- [Descrição da tarefa]: De acordo com o texto sobre cobertura de planos de saúde em emergências, quais condutas a decisão proibiu o hospital de adotar? Liste todas.

Os planos de saúde não podem estabelecer limites de cobertura de carência nas internações de emergência. Ao criarem essa regra, há o risco de o contrato ser nulo de pleno direito por violar os princípios da equidade e da boa-fé e colocar o consumidor em desvantagem exagerada. Quando o que se está em jogo é a vida e a saúde do cliente, a empresa é obrigada a cobrir o tratamento.
O entendimento é do Tribunal de Justiça de São Paulo, que condenou uma empresa de seguro saúde a arcar com os custos da internação do segurado que sofreu insuficiência coronária aguda. A mesma decisão proibiu o hospital de cobrar o valor depositado como caução, protestar o cheque ou incluir o nome do paciente no cadastro de inadimplentes. Cabe recurso.

- [Dados fornecidos]:
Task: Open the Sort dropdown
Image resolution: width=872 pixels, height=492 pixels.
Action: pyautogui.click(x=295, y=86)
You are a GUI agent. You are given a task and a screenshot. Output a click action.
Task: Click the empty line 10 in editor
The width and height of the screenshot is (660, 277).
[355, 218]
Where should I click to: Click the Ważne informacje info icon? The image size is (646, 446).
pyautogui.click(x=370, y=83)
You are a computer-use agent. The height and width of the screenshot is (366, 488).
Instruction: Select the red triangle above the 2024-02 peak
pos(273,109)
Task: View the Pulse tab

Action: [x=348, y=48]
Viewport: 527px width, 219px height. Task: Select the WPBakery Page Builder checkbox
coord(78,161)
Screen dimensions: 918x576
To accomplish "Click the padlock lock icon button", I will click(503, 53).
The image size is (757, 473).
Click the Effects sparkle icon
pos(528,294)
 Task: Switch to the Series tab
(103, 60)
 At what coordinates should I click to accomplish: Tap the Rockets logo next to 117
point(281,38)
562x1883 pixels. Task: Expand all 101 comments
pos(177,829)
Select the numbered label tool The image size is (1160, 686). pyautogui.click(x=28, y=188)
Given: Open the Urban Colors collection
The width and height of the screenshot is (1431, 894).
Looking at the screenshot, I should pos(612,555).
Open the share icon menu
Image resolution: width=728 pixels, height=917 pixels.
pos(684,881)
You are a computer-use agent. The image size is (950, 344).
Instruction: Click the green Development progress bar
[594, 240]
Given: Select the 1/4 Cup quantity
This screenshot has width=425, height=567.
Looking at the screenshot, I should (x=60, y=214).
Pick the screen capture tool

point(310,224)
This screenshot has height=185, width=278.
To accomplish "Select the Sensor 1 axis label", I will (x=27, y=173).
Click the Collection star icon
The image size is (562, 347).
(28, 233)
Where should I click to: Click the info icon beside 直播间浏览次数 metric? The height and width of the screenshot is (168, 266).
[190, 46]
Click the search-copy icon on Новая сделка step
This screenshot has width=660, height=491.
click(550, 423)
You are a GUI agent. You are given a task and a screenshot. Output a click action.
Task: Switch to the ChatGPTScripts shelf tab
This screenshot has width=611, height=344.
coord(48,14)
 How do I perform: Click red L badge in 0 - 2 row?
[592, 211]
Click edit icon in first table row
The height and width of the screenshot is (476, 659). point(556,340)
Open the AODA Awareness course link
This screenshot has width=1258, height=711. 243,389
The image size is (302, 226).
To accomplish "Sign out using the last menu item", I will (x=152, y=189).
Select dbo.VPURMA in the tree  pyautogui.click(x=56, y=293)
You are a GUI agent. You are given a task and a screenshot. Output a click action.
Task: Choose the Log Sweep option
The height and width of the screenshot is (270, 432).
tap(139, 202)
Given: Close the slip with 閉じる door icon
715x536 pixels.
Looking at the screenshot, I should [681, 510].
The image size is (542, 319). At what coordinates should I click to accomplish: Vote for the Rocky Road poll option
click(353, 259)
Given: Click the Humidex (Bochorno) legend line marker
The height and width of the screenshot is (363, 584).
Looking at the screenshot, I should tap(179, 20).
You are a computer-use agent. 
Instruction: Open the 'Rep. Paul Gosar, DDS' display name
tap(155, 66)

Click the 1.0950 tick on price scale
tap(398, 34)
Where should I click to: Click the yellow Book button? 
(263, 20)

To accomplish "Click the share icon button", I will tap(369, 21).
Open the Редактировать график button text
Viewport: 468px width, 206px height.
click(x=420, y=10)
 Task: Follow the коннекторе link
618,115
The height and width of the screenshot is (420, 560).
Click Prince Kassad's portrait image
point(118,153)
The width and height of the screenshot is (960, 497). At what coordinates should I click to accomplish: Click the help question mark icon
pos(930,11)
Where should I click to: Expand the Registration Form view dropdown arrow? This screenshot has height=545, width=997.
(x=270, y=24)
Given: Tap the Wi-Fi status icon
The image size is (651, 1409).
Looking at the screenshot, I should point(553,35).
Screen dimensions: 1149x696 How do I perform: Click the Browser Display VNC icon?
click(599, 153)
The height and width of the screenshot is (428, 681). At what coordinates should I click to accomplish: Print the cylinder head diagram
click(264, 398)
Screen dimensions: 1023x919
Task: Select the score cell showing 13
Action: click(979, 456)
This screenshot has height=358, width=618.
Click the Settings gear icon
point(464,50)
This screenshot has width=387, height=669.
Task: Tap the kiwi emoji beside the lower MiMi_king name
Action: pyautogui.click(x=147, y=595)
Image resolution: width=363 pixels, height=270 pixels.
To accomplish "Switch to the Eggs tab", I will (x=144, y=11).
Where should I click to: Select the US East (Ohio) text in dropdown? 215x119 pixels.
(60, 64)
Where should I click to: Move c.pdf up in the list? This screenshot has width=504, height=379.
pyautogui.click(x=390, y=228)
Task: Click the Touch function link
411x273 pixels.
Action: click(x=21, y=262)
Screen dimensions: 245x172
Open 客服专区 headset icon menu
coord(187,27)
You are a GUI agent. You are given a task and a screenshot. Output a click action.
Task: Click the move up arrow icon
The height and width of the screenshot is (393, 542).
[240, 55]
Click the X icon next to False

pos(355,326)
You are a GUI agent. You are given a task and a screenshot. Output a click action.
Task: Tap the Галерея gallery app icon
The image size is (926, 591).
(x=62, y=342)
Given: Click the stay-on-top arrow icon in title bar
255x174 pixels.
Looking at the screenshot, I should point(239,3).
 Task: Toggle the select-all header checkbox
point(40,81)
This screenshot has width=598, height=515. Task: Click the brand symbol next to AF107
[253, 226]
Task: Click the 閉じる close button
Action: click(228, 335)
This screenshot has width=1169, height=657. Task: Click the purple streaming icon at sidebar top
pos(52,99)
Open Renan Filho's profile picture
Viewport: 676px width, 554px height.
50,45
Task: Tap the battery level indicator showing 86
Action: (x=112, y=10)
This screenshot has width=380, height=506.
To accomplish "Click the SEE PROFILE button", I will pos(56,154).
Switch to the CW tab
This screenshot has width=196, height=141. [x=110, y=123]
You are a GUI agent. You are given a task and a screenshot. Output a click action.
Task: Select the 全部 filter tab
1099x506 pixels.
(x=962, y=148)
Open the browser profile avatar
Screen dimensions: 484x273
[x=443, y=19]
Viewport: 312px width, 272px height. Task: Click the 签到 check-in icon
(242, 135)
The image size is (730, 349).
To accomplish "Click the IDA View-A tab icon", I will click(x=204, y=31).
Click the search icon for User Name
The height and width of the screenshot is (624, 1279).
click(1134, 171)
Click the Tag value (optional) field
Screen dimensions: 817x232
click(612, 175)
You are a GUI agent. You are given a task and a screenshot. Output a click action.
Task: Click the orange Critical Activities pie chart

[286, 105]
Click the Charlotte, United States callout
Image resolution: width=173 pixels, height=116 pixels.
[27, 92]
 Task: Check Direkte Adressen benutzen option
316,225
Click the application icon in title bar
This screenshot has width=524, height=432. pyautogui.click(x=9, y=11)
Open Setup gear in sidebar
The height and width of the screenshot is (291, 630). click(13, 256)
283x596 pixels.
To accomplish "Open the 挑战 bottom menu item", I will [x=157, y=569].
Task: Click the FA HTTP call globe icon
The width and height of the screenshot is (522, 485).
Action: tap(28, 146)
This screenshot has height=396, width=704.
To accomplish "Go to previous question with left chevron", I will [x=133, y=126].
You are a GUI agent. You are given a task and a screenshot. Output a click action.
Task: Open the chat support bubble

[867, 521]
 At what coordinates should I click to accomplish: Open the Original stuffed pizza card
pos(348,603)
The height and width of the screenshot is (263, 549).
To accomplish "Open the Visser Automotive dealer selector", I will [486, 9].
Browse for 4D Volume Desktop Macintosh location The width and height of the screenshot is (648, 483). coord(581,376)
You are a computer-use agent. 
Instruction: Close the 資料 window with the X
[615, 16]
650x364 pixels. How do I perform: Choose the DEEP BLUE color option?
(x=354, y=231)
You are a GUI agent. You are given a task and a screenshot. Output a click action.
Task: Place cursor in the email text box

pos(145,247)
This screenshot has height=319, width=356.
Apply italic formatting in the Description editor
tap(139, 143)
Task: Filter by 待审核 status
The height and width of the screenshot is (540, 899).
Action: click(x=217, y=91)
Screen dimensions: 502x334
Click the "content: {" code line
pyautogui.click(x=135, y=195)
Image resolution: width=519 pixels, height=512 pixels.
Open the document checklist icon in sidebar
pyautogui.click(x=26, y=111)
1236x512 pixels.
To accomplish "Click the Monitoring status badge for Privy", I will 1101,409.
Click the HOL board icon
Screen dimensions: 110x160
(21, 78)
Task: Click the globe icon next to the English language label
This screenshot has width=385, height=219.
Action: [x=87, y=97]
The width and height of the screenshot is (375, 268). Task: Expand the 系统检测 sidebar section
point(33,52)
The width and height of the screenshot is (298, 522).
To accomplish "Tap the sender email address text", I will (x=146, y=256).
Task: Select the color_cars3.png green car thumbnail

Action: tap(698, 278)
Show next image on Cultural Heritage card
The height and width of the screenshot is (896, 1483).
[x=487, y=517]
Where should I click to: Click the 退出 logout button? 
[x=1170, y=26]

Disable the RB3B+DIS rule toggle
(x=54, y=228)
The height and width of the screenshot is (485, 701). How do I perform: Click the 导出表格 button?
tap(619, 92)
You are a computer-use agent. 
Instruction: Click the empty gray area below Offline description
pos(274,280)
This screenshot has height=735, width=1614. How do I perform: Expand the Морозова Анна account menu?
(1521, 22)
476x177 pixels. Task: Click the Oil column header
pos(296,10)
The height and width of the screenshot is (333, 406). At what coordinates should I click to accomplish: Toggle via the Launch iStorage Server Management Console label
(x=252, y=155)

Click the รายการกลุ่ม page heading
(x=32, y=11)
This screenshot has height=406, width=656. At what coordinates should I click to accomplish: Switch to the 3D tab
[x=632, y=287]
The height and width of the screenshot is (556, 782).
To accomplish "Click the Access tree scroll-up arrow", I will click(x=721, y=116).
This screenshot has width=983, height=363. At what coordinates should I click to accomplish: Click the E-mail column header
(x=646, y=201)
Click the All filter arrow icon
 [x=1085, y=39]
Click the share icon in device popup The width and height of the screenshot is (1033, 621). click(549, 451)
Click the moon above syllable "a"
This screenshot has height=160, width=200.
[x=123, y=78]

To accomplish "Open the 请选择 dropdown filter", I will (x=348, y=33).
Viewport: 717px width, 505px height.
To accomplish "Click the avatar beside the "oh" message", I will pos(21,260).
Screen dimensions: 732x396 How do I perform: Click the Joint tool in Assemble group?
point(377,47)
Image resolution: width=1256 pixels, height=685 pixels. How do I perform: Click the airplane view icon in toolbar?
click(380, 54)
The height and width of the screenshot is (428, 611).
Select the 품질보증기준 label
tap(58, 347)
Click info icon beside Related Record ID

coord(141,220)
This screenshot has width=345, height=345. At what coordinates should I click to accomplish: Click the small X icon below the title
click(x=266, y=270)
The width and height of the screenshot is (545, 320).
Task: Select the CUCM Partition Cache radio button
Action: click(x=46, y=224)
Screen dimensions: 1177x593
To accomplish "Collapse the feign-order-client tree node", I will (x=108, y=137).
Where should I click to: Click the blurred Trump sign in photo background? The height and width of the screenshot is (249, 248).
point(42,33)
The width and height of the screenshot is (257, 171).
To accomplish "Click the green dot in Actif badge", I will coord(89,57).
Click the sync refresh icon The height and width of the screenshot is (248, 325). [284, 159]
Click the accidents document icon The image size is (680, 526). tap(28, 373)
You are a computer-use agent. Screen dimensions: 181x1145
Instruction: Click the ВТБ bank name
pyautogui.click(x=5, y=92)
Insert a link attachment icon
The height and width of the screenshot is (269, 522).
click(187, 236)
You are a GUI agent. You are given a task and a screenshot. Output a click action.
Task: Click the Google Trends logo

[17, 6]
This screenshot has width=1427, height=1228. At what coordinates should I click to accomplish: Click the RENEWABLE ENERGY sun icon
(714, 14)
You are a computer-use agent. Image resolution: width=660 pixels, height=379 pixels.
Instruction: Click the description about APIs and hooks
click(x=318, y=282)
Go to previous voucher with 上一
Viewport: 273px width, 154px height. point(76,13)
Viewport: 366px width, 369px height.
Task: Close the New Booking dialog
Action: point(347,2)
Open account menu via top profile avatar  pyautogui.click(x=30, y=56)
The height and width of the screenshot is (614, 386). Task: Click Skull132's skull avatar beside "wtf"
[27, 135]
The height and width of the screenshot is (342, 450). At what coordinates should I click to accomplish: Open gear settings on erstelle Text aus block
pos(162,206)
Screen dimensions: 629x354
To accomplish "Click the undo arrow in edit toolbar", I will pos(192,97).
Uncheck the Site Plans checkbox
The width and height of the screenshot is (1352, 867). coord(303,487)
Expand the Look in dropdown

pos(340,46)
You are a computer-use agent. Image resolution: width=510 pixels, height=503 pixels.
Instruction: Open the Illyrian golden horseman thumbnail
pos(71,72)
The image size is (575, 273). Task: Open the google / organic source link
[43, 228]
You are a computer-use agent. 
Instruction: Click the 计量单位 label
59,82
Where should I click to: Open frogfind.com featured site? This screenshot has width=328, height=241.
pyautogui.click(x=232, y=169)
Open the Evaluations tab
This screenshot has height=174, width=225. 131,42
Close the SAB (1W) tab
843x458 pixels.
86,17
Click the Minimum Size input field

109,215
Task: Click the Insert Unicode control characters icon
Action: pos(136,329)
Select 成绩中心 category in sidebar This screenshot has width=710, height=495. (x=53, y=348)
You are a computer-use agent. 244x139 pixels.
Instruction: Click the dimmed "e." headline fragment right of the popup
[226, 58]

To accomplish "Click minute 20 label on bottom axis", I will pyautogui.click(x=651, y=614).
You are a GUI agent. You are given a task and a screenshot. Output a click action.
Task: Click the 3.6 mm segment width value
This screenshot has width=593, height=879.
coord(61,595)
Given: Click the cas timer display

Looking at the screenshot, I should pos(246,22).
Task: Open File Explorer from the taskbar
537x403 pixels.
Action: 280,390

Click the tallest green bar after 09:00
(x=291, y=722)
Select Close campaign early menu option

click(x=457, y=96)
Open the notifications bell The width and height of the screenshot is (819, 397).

- [Resultado]:
- Cobrar o valor depositado como caução
- Protestar o cheque
- Incluir o nome do paciente no cadastro de inadimplentes